Verzweifelt versuchte Freder seinen Bogen einzusetzen, aber es war sinnlos in diesem Durcheinander von Menschen und Orks, die schreiend aufeinander einhieben und sich gegenseitig die Leiber aufschlitzten. Mit wachsendem Entsetzen watete Freder durch blutigen Schnee, duckte sich vor Schwertern und wich fallenden Körpern aus. Er blieb dicht bei Lero, dem man eine Zwergenstreitaxt gegeben hatte und der damit vortrefflich umzugehen verstand. Seine Kräfte als Schmied kamen ihm auf dem Schlachtfeld sehr gelegen und sie waren es auch, die die beiden Hobbits vor Schaden bewahrten, denn wann immer ein Feind sich auf sie stürzen wollte, war Leros Axt zur Stelle und hieb tiefe Wunden.

Als das Getümmel sich etwas lichtete, schrie Lero Freder zu: "Komm! Wir müssen weg von hier! Zurück zum Tor!"
Freder nickte und schon lief Lero los, so schnell er es vermochte. Freder folgte ihm und im Laufen sah er sich um. Hinter ihnen kämpften Menschen und Orks noch immer verbissen und gnadenlos und überall gab es weitere Scharmützel, die Freder mit Grauen erfüllten. Es hastete hinter Lero her, den Blick starr auf den Rücken seines Freundes gerichtet, weil er nicht sehen wollte, über was er so häufig stolperte, weil er das Geschrei nicht ertragen konnte, das ringsum herrschte ...
Lero war in diesem Augenblick der einzige Halt in Freders Leben, und Freder war unendlich dankbar, dass Lero zu wissen schien, was zu tun war. So war Freder auch völlig überrascht, als sein Freund plötzlich nach links ausscherte und den geraden Weg zum Stadttor verließ. Lero warf die kurze Axt einfach davon, nur um im Laufen ein langes Schwert zu erhaschen, das blutbefleckt im Schnee lag und dann rannte er, so schnell ihn seine Beine trugen.

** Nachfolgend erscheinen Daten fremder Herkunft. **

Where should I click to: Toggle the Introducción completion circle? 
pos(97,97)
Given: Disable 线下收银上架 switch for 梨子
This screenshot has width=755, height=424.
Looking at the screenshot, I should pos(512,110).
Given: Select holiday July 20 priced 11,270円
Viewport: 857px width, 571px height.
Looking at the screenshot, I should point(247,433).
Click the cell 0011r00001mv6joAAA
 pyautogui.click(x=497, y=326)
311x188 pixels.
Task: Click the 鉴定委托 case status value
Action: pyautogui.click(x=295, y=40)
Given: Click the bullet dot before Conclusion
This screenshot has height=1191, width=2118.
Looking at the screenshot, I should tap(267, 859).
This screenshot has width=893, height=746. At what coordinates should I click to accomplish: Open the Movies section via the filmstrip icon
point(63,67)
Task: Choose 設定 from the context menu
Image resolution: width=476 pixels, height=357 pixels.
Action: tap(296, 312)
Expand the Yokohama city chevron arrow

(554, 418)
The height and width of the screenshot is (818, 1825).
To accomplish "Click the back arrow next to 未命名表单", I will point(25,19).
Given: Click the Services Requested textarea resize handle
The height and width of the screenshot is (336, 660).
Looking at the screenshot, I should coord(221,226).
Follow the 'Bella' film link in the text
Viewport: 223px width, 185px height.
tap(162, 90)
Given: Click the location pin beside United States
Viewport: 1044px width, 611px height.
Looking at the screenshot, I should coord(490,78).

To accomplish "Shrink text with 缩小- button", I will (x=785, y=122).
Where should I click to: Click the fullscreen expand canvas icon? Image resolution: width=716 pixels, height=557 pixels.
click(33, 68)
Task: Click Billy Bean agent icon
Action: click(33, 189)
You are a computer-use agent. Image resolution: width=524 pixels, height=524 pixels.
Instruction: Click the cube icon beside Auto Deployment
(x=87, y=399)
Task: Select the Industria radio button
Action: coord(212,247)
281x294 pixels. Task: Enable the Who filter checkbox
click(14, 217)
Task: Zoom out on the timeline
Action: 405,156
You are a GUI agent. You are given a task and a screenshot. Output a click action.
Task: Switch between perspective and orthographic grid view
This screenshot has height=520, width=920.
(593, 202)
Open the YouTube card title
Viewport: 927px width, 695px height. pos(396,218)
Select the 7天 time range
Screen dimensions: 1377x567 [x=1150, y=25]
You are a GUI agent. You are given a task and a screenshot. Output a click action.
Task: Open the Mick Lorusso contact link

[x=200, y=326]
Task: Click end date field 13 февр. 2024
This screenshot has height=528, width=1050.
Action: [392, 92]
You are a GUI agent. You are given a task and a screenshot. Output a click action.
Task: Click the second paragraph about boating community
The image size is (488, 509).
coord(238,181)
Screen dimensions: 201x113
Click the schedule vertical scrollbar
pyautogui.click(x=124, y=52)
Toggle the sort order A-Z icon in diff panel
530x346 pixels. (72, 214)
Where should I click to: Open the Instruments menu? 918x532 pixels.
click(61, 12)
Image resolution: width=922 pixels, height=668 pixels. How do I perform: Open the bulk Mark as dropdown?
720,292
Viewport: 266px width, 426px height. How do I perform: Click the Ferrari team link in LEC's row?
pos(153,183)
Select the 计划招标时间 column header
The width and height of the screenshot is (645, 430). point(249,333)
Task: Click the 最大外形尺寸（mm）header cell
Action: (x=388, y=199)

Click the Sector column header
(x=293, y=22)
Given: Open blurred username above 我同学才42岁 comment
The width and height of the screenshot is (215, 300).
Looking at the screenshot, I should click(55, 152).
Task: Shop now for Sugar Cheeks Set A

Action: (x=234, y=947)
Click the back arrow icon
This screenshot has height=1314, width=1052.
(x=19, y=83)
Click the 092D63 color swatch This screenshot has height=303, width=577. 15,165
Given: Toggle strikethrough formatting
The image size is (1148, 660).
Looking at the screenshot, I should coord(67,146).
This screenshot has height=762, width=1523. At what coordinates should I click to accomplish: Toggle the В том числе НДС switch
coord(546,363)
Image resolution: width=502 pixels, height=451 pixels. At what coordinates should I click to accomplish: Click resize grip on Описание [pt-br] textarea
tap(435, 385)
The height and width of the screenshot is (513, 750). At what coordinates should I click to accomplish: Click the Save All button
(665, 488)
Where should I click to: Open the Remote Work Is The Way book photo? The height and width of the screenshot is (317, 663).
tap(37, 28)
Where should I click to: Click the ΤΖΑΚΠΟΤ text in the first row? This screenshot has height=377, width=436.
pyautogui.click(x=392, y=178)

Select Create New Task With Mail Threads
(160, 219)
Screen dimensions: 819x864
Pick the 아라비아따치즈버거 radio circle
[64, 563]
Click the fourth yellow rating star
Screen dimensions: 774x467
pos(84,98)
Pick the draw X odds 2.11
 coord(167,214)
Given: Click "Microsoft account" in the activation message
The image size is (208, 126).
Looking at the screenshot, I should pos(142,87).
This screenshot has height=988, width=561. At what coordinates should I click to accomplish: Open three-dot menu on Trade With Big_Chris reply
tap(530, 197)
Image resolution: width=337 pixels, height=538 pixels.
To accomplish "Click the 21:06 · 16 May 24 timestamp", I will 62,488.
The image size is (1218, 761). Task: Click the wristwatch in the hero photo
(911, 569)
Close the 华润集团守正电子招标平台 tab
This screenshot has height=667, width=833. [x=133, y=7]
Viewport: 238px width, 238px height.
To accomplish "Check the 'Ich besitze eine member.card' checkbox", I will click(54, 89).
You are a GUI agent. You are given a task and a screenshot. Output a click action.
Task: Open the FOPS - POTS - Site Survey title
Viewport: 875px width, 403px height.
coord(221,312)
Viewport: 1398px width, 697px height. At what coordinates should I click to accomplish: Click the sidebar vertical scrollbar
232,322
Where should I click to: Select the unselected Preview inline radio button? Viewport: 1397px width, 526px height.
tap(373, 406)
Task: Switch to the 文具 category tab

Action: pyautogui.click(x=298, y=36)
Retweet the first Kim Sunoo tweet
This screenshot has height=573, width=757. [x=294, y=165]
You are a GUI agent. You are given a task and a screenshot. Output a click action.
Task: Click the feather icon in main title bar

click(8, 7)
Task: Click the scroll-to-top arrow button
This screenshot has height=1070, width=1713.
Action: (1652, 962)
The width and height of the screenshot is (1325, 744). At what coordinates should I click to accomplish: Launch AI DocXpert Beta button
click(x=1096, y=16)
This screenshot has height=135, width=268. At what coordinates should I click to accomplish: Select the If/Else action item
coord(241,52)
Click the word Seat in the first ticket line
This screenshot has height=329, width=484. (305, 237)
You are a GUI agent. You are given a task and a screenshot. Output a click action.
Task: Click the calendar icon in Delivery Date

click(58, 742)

"Lero, was ...!" rief Freder aufgeregt und dann sah er, was Lero schon vor ihm erblickt hatte: den König von Arthedain, der von einem riesigen Ork bedrängt wurde und stolperte und in den Schnee daniederfiel.
Lero wurde noch einmal schneller, erreichte sein Ziel und mit einem Schrei warf er sich nach vorn und der Ork hatte keine Zeit mehr, sich auf das kleine Wesen einzustellen, das mit Macht auf ihn zustrebte. Der Ork hatte sein Schwert erhoben, um den König zu töten und nun fuhr ihm selbst eine Klinge in den Leib, durchbohrte ihn und ließ seinen Atem stocken.
Mit Augen, die Schmerz und auch Verwunderung ausdrückten, brach er in die Knie, aber er fiel nicht ganz; seine Hand mit dem Schwert – noch zum Hieb erhoben – kam herab und traf ein anderes Ziel ...

Dann sank sein Körper zu Boden und er lag still neben dem kleinen Geschöpf, das ihn besiegt hatte.
"Lero!"
Freders Schrei gellte über das Schlachtfeld. Er war stehengeblieben, weil ihn seine Beine keinen Meter weit mehr tragen wollten. Mit schreckensgeweiteten Augen starrte er auf den Körper seines besten Freundes, den eine hässliche Wunde bedeckte, aus der das Blut sickerte. Lero war in dem Moment gestorben, als das Schwert ihn berührt hatte.
"Nein ...", flüsterte Freder und die Lähmung verließ seine Glieder und dann wandte er sich ab und lief davon.

König Arvedui erhob sich langsam. Mit traurigen Augen sah er dem Hobbit nach. Sein Herz war schwer und Schuld lastete auf seiner Seele. Kein Recht und sei es auch noch so alt, durfte solches Leid hervorbringen. Aber nun war es zu spät, zu bedauern, dass die Halblinge in den Kampf der Menschen hineingezogen worden waren. Und es war nur ein schwacher Trost zu wissen, dass nicht nur die Halblinge dem Untergang geweiht waren.
Arvedui brauchte sich nur umzusehen, um zu erkennen, dass die Schlacht um Fornost verloren war. Der Feind zeigte seine Stärke unerbittlich. Aber er sollte nicht völlig triumphieren!
Arvedui fasste einen Entschluss und als sein treues Ross, das geflohen war, wieder zu ihm zurückkehrte, schwang sich der König in den Sattel und jagte auf die Stadt zu. Die Wachen des Tores erblickten ihn und ihre Pfeile streckten jeden Feind nieder, der in die Nähe ihres Gebieters kam und so konnte Arvedui unbehelligt in die Stadt reiten, deren einer Torfügel hastig geöffnet worden war, und mit Erleichterung hörte er das eiserne Tor sich wieder schließen.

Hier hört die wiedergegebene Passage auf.